Production A.D., ZTL_Pro, Festival Inequilibrio/Armunia
Avec la collaboration de Fondazione Romaeuropa et Teatro di Roma résidences de création Festival Inequilibrio/Armunia, Ruota Libera/Centrale Preneste Teatro, Dom Kultury Podgórze avec le patronage du Istituto Polacco di Roma avec le soutien de Nottetempo, Kataklisma/Nuovo Critico, Istituto Italiano di Cultura a Cracovia, Dom Kultury Podgórze
En collaboration avec le Festival TransAmériques (FTA).
Théâtre Périscope
2, rue Crémazie Est
Billetterie : Carrefour - 418-529-1996 - 1 888 529-1996
Adresse : 369, rue de la Couronne, 4e étage, billetterie en ligne
lire aussi la critique d'Olivier Dumas, publiée lors du FTA 2016
Seconde soirée au Périscope, avec les Italiens Daria Deflorian et Antonio Tagliarini qui présentaient cette fois-ci aux festivaliers leur spectacle Reality. La pièce, inspirée d’un reportage de 2011, se penche sur Janina Turek, une Polonaise de près de 80 ans décédée dans la rue suite à un infarctus. Elle aurait laissé derrière elle 748 carnets dans lesquels elle notait tout, par catégorie : ce qu’elle mangeait, les personnes qu’elle rencontrait dans la rue, les appels reçus, les rendez-vous. Tout est numéroté, comptabilisé : 5817 cadeaux offerts, 70 042 émissions de télé regardées, 110 pièces de théâtre. Durant 50 ans, d’une écriture fine, sans rature, elle notera sa vie le plus objectivement possible, en n’omettant aucun fait. Véritable archiviste du quotidien – on pense alors à Vivian Meier, la photographe anonyme aux 100 000 négatifs découverts après sa mort – , la dame laissera pourtant un vide béant entre les mots de ses carnets d’où n’émane aucune émotion.

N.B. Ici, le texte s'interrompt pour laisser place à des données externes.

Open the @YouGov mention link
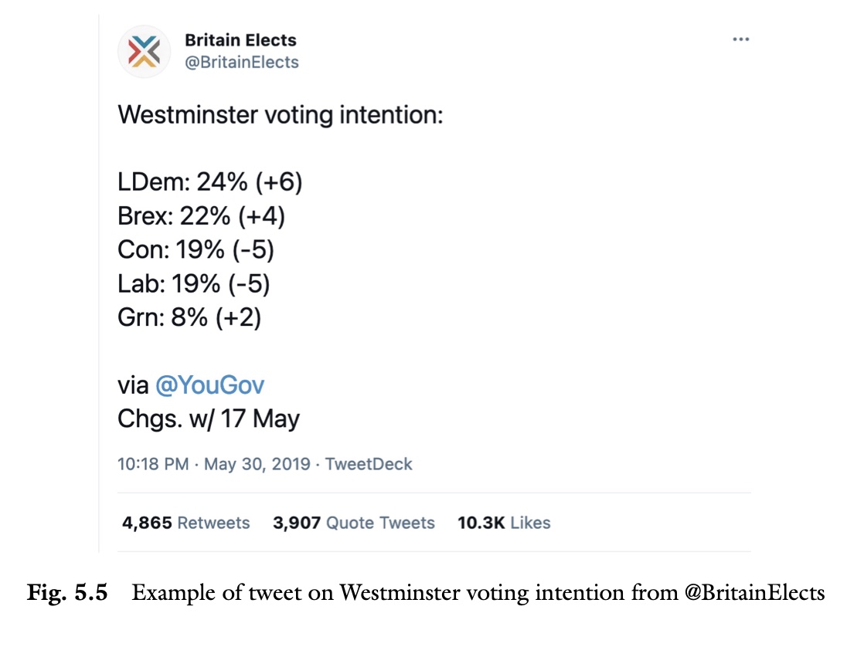pos(209,385)
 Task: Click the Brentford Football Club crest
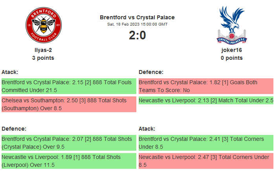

À l’instar de leur autre pièce, Ce ne andiamo…, Deflorian et Tagliarini débute la représentation dans une aire de jeu totalement épurée, en réfléchissant sur la manière dont on joue la mort sur scène. Les deux acteurs tentent quelques postures, proposent une chute, imaginent des accessoires qu’elle aurait pu avoir dans les mains au moment de son décès subit. La succession de saynètes entraîne une réflexion naturelle et fort à propos sur le théâtre, la création d’un personnage et la représentation de la réalité sur les planches. À force d’interpréter sa mort, on la réinvente, on l’amplifie, on s’éloigne de la réalité pour en créer une seconde. Puis, on retourne à la première, en se basant sur les faits des cahiers, essayant de comprendre pourquoi, en 1957, elle n’a pris qu’un café noir pour déjeuner. Que s’est-il passé sur le paillasson de la maison en 1943 ? Est-ce qu’on peut confiner la réalité uniquement dans des faits? Les deux acolytes créent alors de toute pièce des moments de digression, de colère, de joies. Mais ces bouts de vie resteront des fantasmes, qui retiennent les deux créateurs, sentant qu’ils ne rendent pas justice à la Polonaise.

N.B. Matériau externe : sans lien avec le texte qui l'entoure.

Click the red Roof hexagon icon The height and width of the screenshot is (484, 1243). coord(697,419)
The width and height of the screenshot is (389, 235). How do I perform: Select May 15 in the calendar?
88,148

Deflorian et Tagliarini s’interrogent ainsi sur leur art, sur la vie, sur notre perception de la réalité. Tout aussi investis que détachés, d’une justesse toujours impeccable et avec beaucoup d’humour, ils jettent un regard immensément humain sur cette fascinante et étonnante femme qui devait impérativement se défaire de son existence, en la couchant sur papier, pour mieux la saisir ou la contrôler. Et la finale, qui laisse soudainement Cracovie pour Bali, expliquant le concept de certains spectacles chorégraphiés, mais joués derrière d’immenses toiles, déstabilise complètement. Pourtant, cette dernière scène n’est pas là par hasard : elle rappelle que le théâtre et la réalité sont des concepts bien distincts, mais qui seront toujours réunis par la force de l’imagination.